In the face of these facts, only one line of defence is possible on the Chilean "Miracle" -- the level of economic growth. While the share of the economic pie may have dropped for most Chileans, the right argue that the high economic growth of the economy meant that they were receiving a smaller share of a bigger pie. We will ignore the well documented facts that the level of inequality, rather than absolute levels of standards of living, has most effect on the health of a population and that ill-health is inversely correlated with income (i.e. the poor have worse health that the rich). We will also ignore other issues related to the distribution of wealth, and so power, in a society (such as the free market re-enforcing and increasing inequalities via "free exchange" between strong and weak parties, as the terms of any exchange will be skewed in favour of the stronger party, an analysis which the Chilean experience provides extensive evidence for with its "competitive" and "flexible" labour market). In other words, growth without equality can have damaging effects which are not, and cannot be, indicated in growth figures.
So we will consider the claim that the Pinochet regime's record on growth makes it a "miracle" (as nothing else could). However, when we look at the regime's growth record we find that it is hardly a "miracle" at all -- the celebrated economic growth of the 1980s must be viewed in the light of the two catastrophic recessions which Chile suffered in 1975 and 1982. As Edward Herman points out, this growth was "regularly exaggerated by measurements from inappropriate bases (like the 1982 trough)." [The Economics of the Rich]
This point is essential to understand the actual nature of Chile's "miracle" growth. For example, supporters of the "miracle" pointed to the period 1978 to 1981 (when the economy grew at 6.6 percent a year) or the post 1982- 84 recession up-swing,. However, this is a case of "lies, damn lies, and statistics" as it does not take into account the catching up an economy goes through as it leaves a recession. During a recovery, laid-off workers go back to work and the economy experiences an increase in growth due to this. This means that the deeper the recession, the higher the subsequent growth in the up-turn. So to see if Chile's economic growth was a miracle and worth the decrease in income for the many, we need to look at whole business cycle, rather than for the upturn. If we do this we find that Chile had the second worse rate of growth in Latin America between 1975 and 1980. The average growth in GDP was 1.5% per year between 1974 and 1982, which was lower than the average Latin American growth rate of 4.3% and lower than the 4.5% of Chile in the 1960's.
Looking at the entire Pinochet era we discover that only by 1989 -- 14 years into the free-market policies - did per capita output climb back up to the level of 1970. Between 1970 and 1990, Chile's total GDP grew by a decidedly average 2% a year.
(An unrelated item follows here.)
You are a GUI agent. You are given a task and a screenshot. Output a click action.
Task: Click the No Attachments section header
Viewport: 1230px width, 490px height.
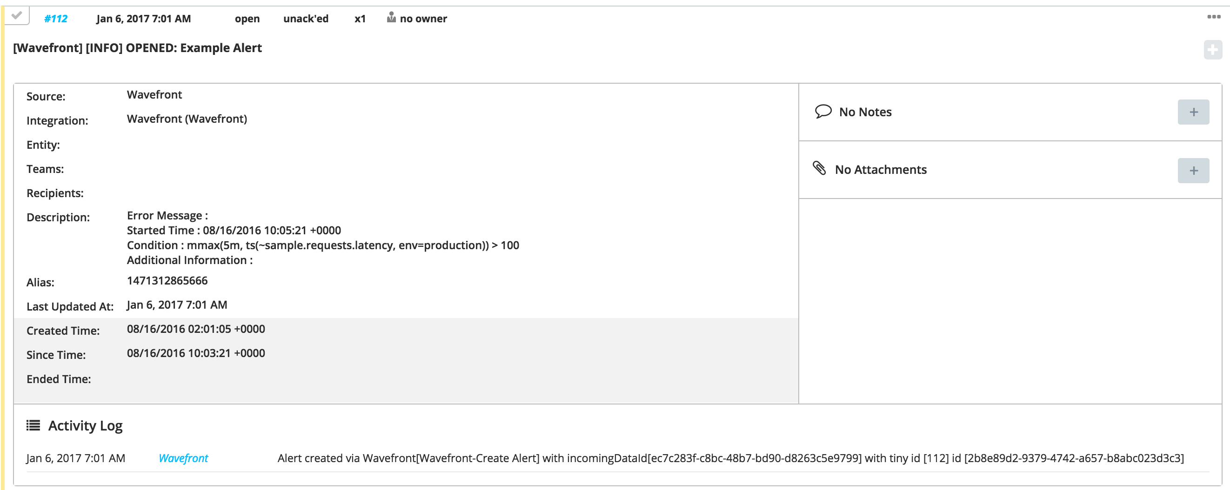(880, 169)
Needless to say, these years also include the Allende period and the aftermath of the coup and so, perhaps, this figure presents a false image of the regime's record. If we look at the 1981-90 period to (i.e. during the height of Pinochet's rule, beginning 6 years after the start of the Chilean "Miracle"), the figure is worse with the growth rate in GDP just 1.84% a year. This was slower than Chile during the 1950s (4%) or the 1960s (4.5%). Indeed, if we take population increase into account, Chile saw a per capita GDP growth of just 0.3% a year between 1981 and 1990 (in comparison, the UK GDP per capita grew by 2.4% during the same period and the USA by 1.9%).
Thus the growth "miracles" refer to recoveries from depression-like collapses, collapses that can be attributed in large part to the free- market policies imposed on Chile! Overall, the growth "miracle" under Pinochet turns out to be non-existent. The full time frame illustrates Chile's lack of significant economic and social process between 1975 and 1989. Indeed, the economy was characterised by instability rather than real growth. The high levels of growth during the boom periods (pointed to by the right as evidence of the "miracle") barely made up for the losses during the bust periods.
Similar comments are possible in regards to the privatised pension System, regarded by many as a success and a model for other countries. However, on closer inspection this system shows its weaknesses -- indeed, it can be argued that the system is only a success for those companies making extensive profits from it (administration costs of the Chilean system are almost 30% of revenues, compared to 1% for the U.S. Social Security system [Doug Henwood, Wall Street, p. 305]). For working people, it is a disaster. According to SAFP, the government agency which regulates the system, 96% of the known workforce were enrolled in February 1995, but 43.4% of these were not adding to their funds. Perhaps as many as 60% do not contribute regularly (given the nature of the labour market, this is unsurprising). Unfortunately, regular contributions are required to receive full benefits. Critics argue that only 20% of contributors will actually receive good pensions.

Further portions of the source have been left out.